# REQUIRED WORK
Would you print out every entry exactly as given?

= = = = = = =

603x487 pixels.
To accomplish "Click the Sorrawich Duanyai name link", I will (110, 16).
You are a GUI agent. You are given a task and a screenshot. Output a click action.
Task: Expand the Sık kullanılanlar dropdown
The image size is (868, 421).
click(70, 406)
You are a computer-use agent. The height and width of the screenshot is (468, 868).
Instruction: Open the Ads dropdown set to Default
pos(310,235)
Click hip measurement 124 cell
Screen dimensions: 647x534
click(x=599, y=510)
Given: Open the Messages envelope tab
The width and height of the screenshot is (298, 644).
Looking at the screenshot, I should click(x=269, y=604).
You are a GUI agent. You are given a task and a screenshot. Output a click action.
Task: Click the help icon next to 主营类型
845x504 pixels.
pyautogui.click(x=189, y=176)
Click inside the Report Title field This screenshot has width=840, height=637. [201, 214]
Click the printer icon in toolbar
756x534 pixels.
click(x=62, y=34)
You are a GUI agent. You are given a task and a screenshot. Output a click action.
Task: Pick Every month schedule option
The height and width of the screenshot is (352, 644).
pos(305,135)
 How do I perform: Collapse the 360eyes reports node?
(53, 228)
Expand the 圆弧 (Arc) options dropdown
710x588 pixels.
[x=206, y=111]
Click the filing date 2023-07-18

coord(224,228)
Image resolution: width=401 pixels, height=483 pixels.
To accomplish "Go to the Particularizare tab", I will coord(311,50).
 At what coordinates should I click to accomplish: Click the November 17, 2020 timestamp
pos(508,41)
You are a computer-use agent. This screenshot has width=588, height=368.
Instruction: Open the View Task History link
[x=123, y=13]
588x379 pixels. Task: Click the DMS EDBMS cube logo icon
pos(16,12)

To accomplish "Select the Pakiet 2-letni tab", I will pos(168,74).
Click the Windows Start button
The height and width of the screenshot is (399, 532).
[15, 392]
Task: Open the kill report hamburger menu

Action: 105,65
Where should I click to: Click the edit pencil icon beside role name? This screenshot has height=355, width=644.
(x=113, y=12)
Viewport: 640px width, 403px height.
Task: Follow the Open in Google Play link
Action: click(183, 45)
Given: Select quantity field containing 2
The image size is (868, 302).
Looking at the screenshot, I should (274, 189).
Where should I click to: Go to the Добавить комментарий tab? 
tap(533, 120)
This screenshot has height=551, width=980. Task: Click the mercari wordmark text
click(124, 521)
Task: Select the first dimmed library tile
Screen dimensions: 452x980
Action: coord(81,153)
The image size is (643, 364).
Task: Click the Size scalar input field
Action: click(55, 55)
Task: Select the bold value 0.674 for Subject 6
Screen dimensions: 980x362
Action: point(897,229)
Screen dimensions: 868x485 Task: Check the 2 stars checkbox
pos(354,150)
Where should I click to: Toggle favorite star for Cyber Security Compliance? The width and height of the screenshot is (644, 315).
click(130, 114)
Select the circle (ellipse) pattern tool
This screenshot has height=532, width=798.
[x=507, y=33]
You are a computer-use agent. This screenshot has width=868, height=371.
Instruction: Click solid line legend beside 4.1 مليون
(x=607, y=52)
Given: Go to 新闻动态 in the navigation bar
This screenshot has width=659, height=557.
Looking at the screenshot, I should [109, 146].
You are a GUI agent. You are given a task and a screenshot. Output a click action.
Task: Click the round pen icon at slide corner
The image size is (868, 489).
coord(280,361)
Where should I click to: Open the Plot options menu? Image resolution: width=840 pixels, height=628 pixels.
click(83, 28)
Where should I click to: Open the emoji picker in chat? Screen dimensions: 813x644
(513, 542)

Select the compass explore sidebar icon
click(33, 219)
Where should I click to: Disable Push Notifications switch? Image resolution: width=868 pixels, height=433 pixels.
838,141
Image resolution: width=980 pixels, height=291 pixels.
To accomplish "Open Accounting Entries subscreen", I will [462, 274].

= = = = = = =

# SOLUTION
603x487 pixels.
To accomplish "Click the Sorrawich Duanyai name link", I will (110, 16).
You are a GUI agent. You are given a task and a screenshot. Output a click action.
Task: Expand the Sık kullanılanlar dropdown
The image size is (868, 421).
click(70, 406)
You are a computer-use agent. The height and width of the screenshot is (468, 868).
Instruction: Open the Ads dropdown set to Default
pos(310,235)
Click hip measurement 124 cell
Screen dimensions: 647x534
click(x=599, y=510)
Given: Open the Messages envelope tab
The width and height of the screenshot is (298, 644).
Looking at the screenshot, I should click(x=269, y=604).
You are a GUI agent. You are given a task and a screenshot. Output a click action.
Task: Click the help icon next to 主营类型
845x504 pixels.
pyautogui.click(x=189, y=176)
Click inside the Report Title field This screenshot has width=840, height=637. [201, 214]
Click the printer icon in toolbar
756x534 pixels.
click(x=62, y=34)
You are a GUI agent. You are given a task and a screenshot. Output a click action.
Task: Pick Every month schedule option
The height and width of the screenshot is (352, 644).
pos(305,135)
 How do I perform: Collapse the 360eyes reports node?
(53, 228)
Expand the 圆弧 (Arc) options dropdown
710x588 pixels.
[x=206, y=111]
Click the filing date 2023-07-18

coord(224,228)
Image resolution: width=401 pixels, height=483 pixels.
To accomplish "Go to the Particularizare tab", I will coord(311,50).
 At what coordinates should I click to accomplish: Click the November 17, 2020 timestamp
pos(508,41)
You are a computer-use agent. This screenshot has width=588, height=368.
Instruction: Open the View Task History link
[x=123, y=13]
588x379 pixels. Task: Click the DMS EDBMS cube logo icon
pos(16,12)

To accomplish "Select the Pakiet 2-letni tab", I will pos(168,74).
Click the Windows Start button
The height and width of the screenshot is (399, 532).
[15, 392]
Task: Open the kill report hamburger menu

Action: 105,65
Where should I click to: Click the edit pencil icon beside role name? This screenshot has height=355, width=644.
(x=113, y=12)
Viewport: 640px width, 403px height.
Task: Follow the Open in Google Play link
Action: click(183, 45)
Given: Select quantity field containing 2
The image size is (868, 302).
Looking at the screenshot, I should (274, 189).
Where should I click to: Go to the Добавить комментарий tab? 
tap(533, 120)
This screenshot has height=551, width=980. Task: Click the mercari wordmark text
click(124, 521)
Task: Select the first dimmed library tile
Screen dimensions: 452x980
Action: coord(81,153)
The image size is (643, 364).
Task: Click the Size scalar input field
Action: click(55, 55)
Task: Select the bold value 0.674 for Subject 6
Screen dimensions: 980x362
Action: point(897,229)
Screen dimensions: 868x485 Task: Check the 2 stars checkbox
pos(354,150)
Where should I click to: Toggle favorite star for Cyber Security Compliance? The width and height of the screenshot is (644, 315).
click(130, 114)
Select the circle (ellipse) pattern tool
This screenshot has height=532, width=798.
[x=507, y=33]
You are a computer-use agent. This screenshot has width=868, height=371.
Instruction: Click solid line legend beside 4.1 مليون
(x=607, y=52)
Given: Go to 新闻动态 in the navigation bar
This screenshot has width=659, height=557.
Looking at the screenshot, I should [109, 146].
You are a GUI agent. You are given a task and a screenshot. Output a click action.
Task: Click the round pen icon at slide corner
The image size is (868, 489).
coord(280,361)
Where should I click to: Open the Plot options menu? Image resolution: width=840 pixels, height=628 pixels.
click(83, 28)
Where should I click to: Open the emoji picker in chat? Screen dimensions: 813x644
(513, 542)

Select the compass explore sidebar icon
click(33, 219)
Where should I click to: Disable Push Notifications switch? Image resolution: width=868 pixels, height=433 pixels.
838,141
Image resolution: width=980 pixels, height=291 pixels.
To accomplish "Open Accounting Entries subscreen", I will [462, 274].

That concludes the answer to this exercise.